Key exchange protocol enables two users to exchange keys in untrusted channels without sharing secret materials in advance.
The first and celebrated key exchange protocol is the Diffie-Hellman key exchange protocol which is also a fundamental construction in public key cryptography. It is simple and elegant, and, after its invention, countless applications based on Diffie-Hellman key exchange protocol or the Diffie-Hellman problem were proposed. The Diffie-Hellman protocol offers an alternative algorithm to RSA for cryptographic key exchange. The Diffie-Hellman protocol generates more secure session keys that can't be recovered simply by knowing the user's private key, a protocol security feature called forward security.
The motivation of this talk is to build simple Diffie-Hellman like key exchange protocols based on lattices.
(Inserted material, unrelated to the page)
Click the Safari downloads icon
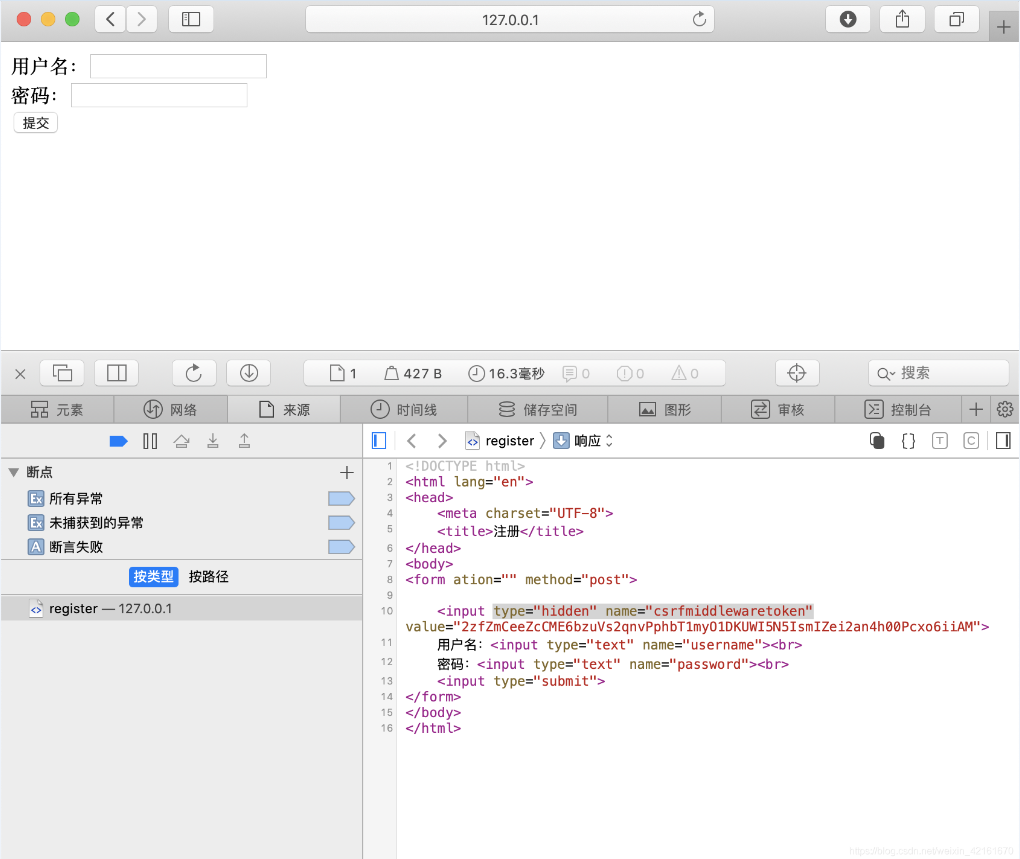This screenshot has height=859, width=1020. point(848,19)
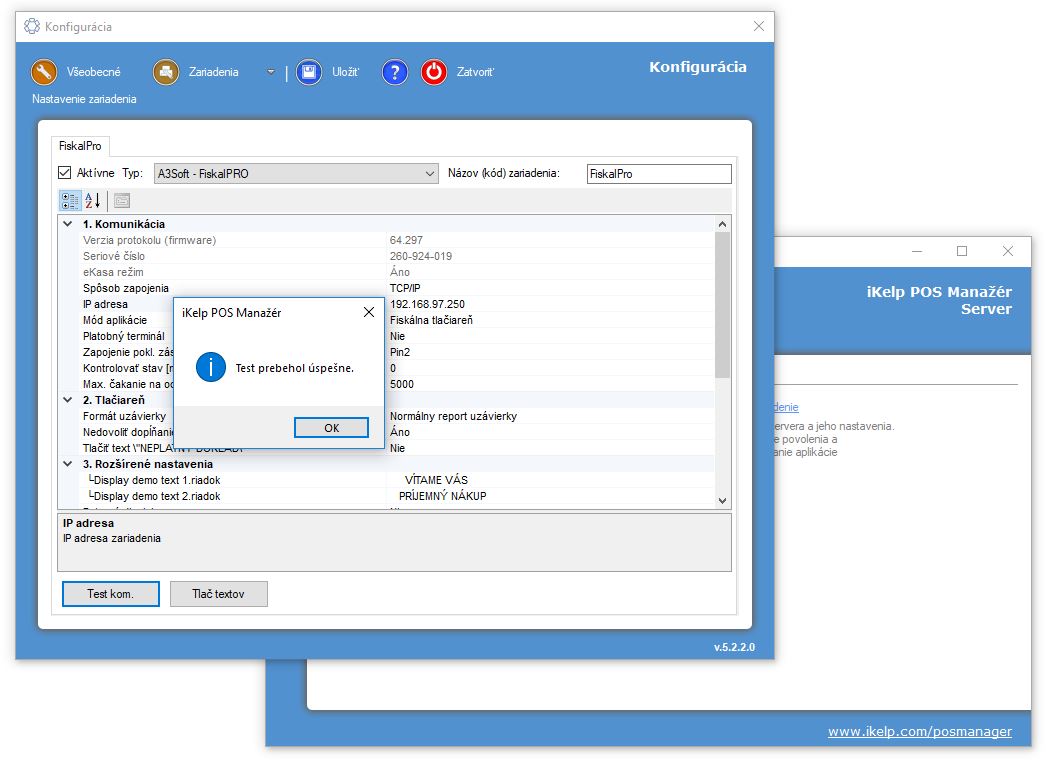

Lattice-based public key cryptography has become a promising potential alternative to public key cryptography based on traditional number theory assumptions. One building block of lattice-based cryptography, especially in encryption, is the learning with errors (LWE) problem. After the introduction of LWE problem by Regev. Many lattice-based primitives based on LWE have been discovered. What motivates the work in this talk is to try to build a simple key exchange protocol using the basic idea of Diffie-Hellman protocol
but based on the LWE and RLWE problem. As far as we know
there is not yet until very recently any provably secure key exchange protocols based on the LWE problem as a direct generalization of the Diffie-Hellman key exchange protocol, which is elegant in terms of its simplicity. Our work was finished in 2012.
Recent works on LWE-based Key exchange protocols including new hope used by Google Chrome Canary are all variants of our protocol with minor modifications but some with significant contributions in concrete implementations.
The key idea behind our new construction is the associative law of matrix multiplication (AxB)xC= Ax(BxC). Surely in order to make the system provably secure, we need to introduce the small errors to achieve our goal. The main contribution of our work is to use this simple
idea to build a simple and provably secure key exchange scheme. The idea of such an "noise" or "approximate" KE appeared long time ago like the work of Buchmann and Williams and recently the work using coding theory. A new fundamental contributions of ours, which is something very different from the DH KE is that we developed a new idea of "signal functions" as a additional tool needed to round the approximate value to a shared secret without affecting the security.
Furthermore, we extend our construction further based on the RLWE problem. Our construction is a significant additional step in showing how versatile the LWE assumption can be.